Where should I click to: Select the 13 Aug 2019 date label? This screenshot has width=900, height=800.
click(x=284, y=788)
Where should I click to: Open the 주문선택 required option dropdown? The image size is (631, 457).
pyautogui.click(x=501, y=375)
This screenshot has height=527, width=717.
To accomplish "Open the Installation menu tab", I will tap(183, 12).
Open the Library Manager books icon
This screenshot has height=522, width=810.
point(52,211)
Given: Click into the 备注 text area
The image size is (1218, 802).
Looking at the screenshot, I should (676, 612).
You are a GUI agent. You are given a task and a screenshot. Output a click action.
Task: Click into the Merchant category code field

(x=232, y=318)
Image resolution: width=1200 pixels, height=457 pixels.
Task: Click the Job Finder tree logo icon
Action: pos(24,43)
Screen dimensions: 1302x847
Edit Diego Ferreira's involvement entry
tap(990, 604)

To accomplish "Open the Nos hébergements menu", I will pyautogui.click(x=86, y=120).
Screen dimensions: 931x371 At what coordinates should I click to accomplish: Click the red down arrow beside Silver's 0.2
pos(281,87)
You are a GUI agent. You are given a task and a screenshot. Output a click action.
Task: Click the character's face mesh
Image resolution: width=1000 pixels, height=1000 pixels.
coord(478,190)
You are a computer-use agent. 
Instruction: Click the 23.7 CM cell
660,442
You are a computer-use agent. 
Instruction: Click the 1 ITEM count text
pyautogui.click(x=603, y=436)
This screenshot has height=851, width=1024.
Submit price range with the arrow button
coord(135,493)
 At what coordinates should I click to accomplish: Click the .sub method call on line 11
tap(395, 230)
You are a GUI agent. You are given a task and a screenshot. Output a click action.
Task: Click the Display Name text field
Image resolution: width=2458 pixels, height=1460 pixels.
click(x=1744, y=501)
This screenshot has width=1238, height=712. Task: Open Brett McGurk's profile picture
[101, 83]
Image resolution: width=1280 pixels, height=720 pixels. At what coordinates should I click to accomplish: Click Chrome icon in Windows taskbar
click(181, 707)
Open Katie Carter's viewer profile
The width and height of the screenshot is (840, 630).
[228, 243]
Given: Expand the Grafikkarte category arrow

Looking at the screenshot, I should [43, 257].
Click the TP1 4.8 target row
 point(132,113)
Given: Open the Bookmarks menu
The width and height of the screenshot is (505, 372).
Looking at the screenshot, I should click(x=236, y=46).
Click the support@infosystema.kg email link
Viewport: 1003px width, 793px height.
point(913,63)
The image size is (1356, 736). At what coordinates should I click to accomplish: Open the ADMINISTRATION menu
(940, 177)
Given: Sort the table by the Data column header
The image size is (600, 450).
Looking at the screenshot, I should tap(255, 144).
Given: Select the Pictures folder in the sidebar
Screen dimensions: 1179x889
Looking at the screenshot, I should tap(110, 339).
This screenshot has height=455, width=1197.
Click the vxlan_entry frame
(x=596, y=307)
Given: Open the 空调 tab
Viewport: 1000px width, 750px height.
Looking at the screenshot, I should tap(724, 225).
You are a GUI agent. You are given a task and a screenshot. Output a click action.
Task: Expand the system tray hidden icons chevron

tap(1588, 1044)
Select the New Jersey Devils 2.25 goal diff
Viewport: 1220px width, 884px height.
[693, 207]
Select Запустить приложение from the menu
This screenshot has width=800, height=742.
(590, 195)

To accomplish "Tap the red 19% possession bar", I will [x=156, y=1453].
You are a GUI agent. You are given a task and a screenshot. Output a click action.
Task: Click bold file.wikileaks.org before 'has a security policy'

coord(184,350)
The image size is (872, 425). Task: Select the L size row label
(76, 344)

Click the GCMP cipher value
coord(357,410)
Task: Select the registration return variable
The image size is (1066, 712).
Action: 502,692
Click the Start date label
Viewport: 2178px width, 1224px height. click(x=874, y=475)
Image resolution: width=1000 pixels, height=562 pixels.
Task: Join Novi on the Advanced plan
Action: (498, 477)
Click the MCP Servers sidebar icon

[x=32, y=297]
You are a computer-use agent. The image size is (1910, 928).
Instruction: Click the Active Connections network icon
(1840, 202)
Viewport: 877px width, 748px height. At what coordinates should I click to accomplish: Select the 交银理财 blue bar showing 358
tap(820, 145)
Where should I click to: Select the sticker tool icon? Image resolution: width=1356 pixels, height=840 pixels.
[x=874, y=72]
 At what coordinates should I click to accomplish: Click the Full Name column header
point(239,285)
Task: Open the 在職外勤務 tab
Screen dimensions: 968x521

- _Work instruction_
The output is every entry, printed exactly as it reads.

- _Output for this exercise_
Where should I click to: Select the 13 Aug 2019 date label? This screenshot has width=900, height=800.
click(x=284, y=788)
Where should I click to: Open the 주문선택 required option dropdown? The image size is (631, 457).
pyautogui.click(x=501, y=375)
This screenshot has height=527, width=717.
To accomplish "Open the Installation menu tab", I will tap(183, 12).
Open the Library Manager books icon
This screenshot has height=522, width=810.
point(52,211)
Given: Click into the 备注 text area
The image size is (1218, 802).
Looking at the screenshot, I should (676, 612).
You are a GUI agent. You are given a task and a screenshot. Output a click action.
Task: Click into the Merchant category code field

(x=232, y=318)
Image resolution: width=1200 pixels, height=457 pixels.
Task: Click the Job Finder tree logo icon
Action: pos(24,43)
Screen dimensions: 1302x847
Edit Diego Ferreira's involvement entry
tap(990, 604)

To accomplish "Open the Nos hébergements menu", I will pyautogui.click(x=86, y=120).
Screen dimensions: 931x371 At what coordinates should I click to accomplish: Click the red down arrow beside Silver's 0.2
pos(281,87)
You are a GUI agent. You are given a task and a screenshot. Output a click action.
Task: Click the character's face mesh
Image resolution: width=1000 pixels, height=1000 pixels.
coord(478,190)
You are a computer-use agent. 
Instruction: Click the 23.7 CM cell
660,442
You are a computer-use agent. 
Instruction: Click the 1 ITEM count text
pyautogui.click(x=603, y=436)
This screenshot has height=851, width=1024.
Submit price range with the arrow button
coord(135,493)
 At what coordinates should I click to accomplish: Click the .sub method call on line 11
tap(395, 230)
You are a GUI agent. You are given a task and a screenshot. Output a click action.
Task: Click the Display Name text field
Image resolution: width=2458 pixels, height=1460 pixels.
click(x=1744, y=501)
This screenshot has width=1238, height=712. Task: Open Brett McGurk's profile picture
[101, 83]
Image resolution: width=1280 pixels, height=720 pixels. At what coordinates should I click to accomplish: Click Chrome icon in Windows taskbar
click(181, 707)
Open Katie Carter's viewer profile
The width and height of the screenshot is (840, 630).
[228, 243]
Given: Expand the Grafikkarte category arrow

Looking at the screenshot, I should [43, 257].
Click the TP1 4.8 target row
 point(132,113)
Given: Open the Bookmarks menu
The width and height of the screenshot is (505, 372).
Looking at the screenshot, I should click(x=236, y=46).
Click the support@infosystema.kg email link
Viewport: 1003px width, 793px height.
point(913,63)
The image size is (1356, 736). At what coordinates should I click to accomplish: Open the ADMINISTRATION menu
(940, 177)
Given: Sort the table by the Data column header
The image size is (600, 450).
Looking at the screenshot, I should tap(255, 144).
Given: Select the Pictures folder in the sidebar
Screen dimensions: 1179x889
Looking at the screenshot, I should tap(110, 339).
This screenshot has height=455, width=1197.
Click the vxlan_entry frame
(x=596, y=307)
Given: Open the 空调 tab
Viewport: 1000px width, 750px height.
Looking at the screenshot, I should tap(724, 225).
You are a GUI agent. You are given a task and a screenshot. Output a click action.
Task: Expand the system tray hidden icons chevron

tap(1588, 1044)
Select the New Jersey Devils 2.25 goal diff
Viewport: 1220px width, 884px height.
[693, 207]
Select Запустить приложение from the menu
This screenshot has width=800, height=742.
(590, 195)

To accomplish "Tap the red 19% possession bar", I will [x=156, y=1453].
You are a GUI agent. You are given a task and a screenshot. Output a click action.
Task: Click bold file.wikileaks.org before 'has a security policy'

coord(184,350)
The image size is (872, 425). Task: Select the L size row label
(76, 344)

Click the GCMP cipher value
coord(357,410)
Task: Select the registration return variable
The image size is (1066, 712).
Action: 502,692
Click the Start date label
Viewport: 2178px width, 1224px height. click(x=874, y=475)
Image resolution: width=1000 pixels, height=562 pixels.
Task: Join Novi on the Advanced plan
Action: (498, 477)
Click the MCP Servers sidebar icon

[x=32, y=297]
You are a computer-use agent. The image size is (1910, 928).
Instruction: Click the Active Connections network icon
(1840, 202)
Viewport: 877px width, 748px height. At what coordinates should I click to accomplish: Select the 交银理财 blue bar showing 358
tap(820, 145)
Where should I click to: Select the sticker tool icon? Image resolution: width=1356 pixels, height=840 pixels.
[x=874, y=72]
 At what coordinates should I click to accomplish: Click the Full Name column header
point(239,285)
Task: Open the 在職外勤務 tab
Screen dimensions: 968x521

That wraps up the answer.